名護市辺野古の新基地建設に向けた埋め立て工事の変更申請で、仲井真弘多知事が可否判断しないよう求めて、反対市民約2200人(主催者発表)が4日、県庁を取り囲んだ。小雨が降る中、「辺野古新基地NO」などと書かれたプラカードを掲げ、埋め立て反対を意思表示。翁長雄志次期知事に判断を委ねるよう求める決議文を採択した。

県庁を包囲し「辺野古新基地NO」のメッセージを掲げる参加者=4日午後、那覇市・県民広場(田嶋正雄撮影)

 包囲行動は、県関係の野党国会議員でつくる「うりずんの会」、県議会野党5会派、沖縄平和運動センターなど4市民団体の主催。ヘリ基地反対協の安次富浩共同代表は、9日までの任期中に変更申請の一部を承認する構えを見せる仲井真知事に関し「私たちは絶対許さない。最後まで裏切るのか。県民の声を聞いてほしい」と訴えた。

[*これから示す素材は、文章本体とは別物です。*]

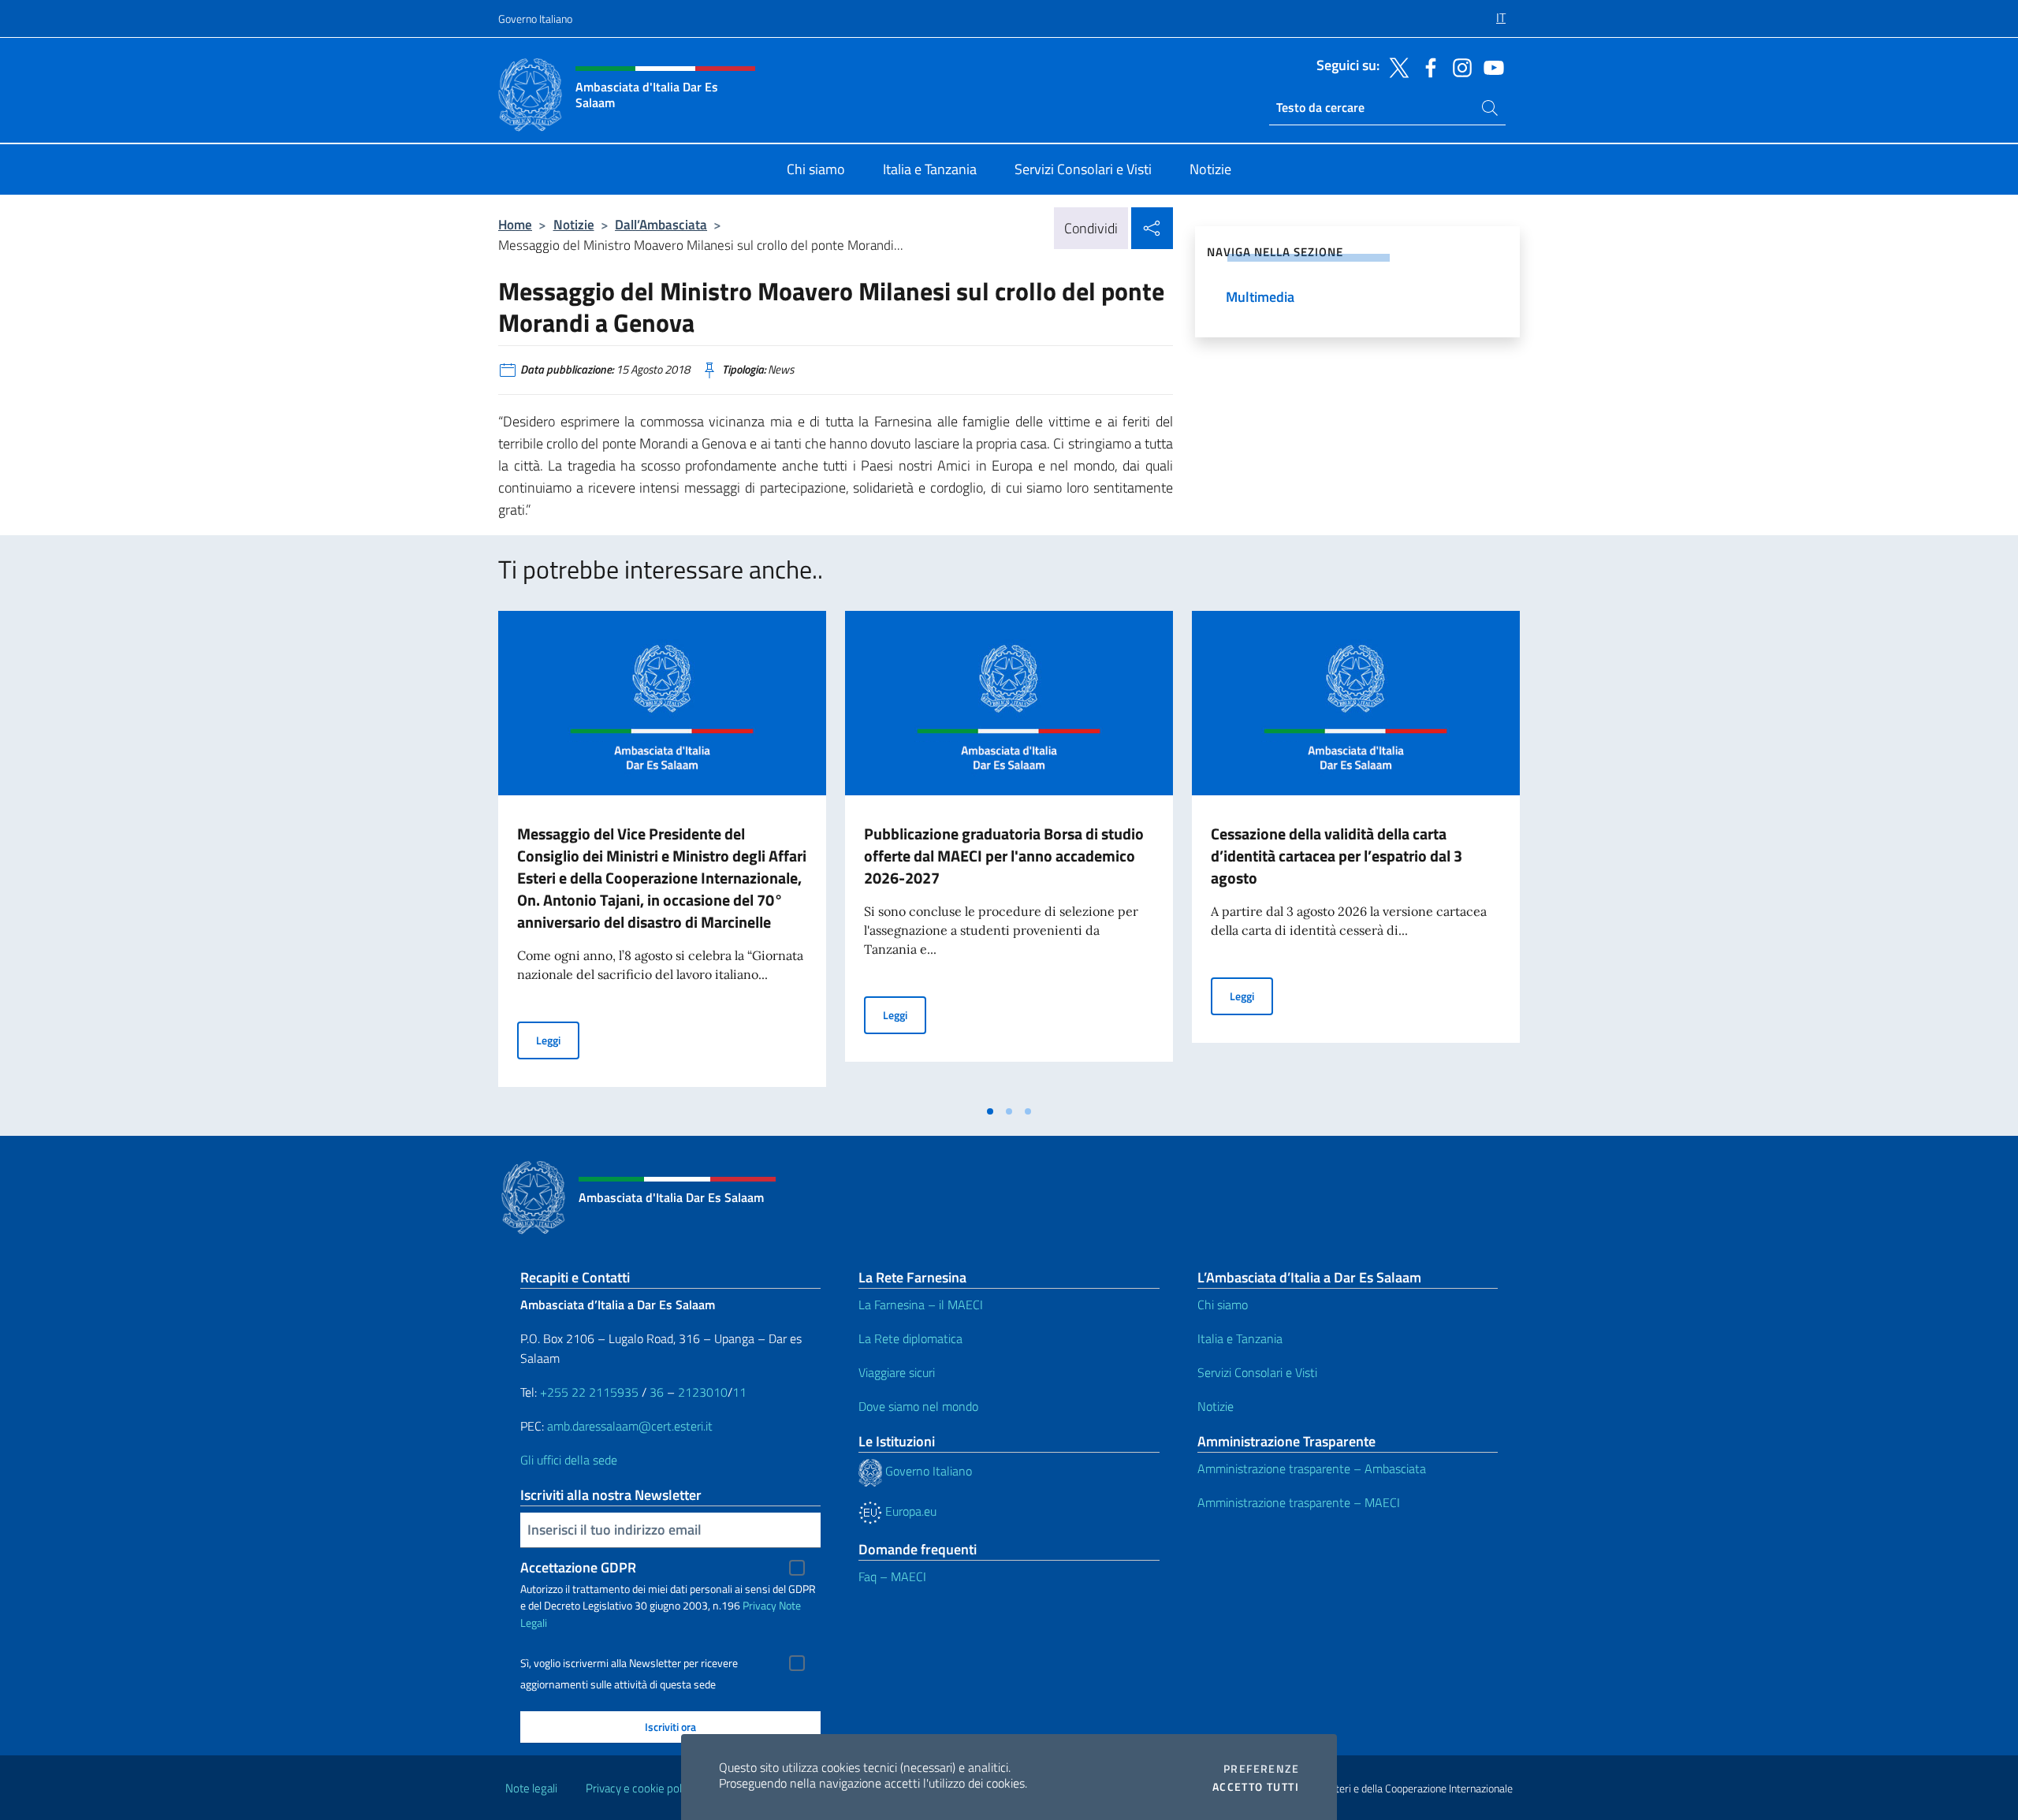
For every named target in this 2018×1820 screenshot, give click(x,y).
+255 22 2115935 (589, 1392)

 県議会の野党連絡会議で座長を務める仲宗根悟氏(社民・護憲)は「県民の民意は(知事選の)10万票差で示された。仲井真知事は工事中止を求めるべきだ。私たちの意思を貫こう」と呼び掛けた。照屋寛徳衆院議員(社民)、赤嶺政賢衆院議員(共産)、糸数慶子参院議員(社大)もあいさつした。

 包囲行動後、主催者の代表らが県土木建築部を訪れ、末吉幸満土木整備統括監に決議文を手渡した。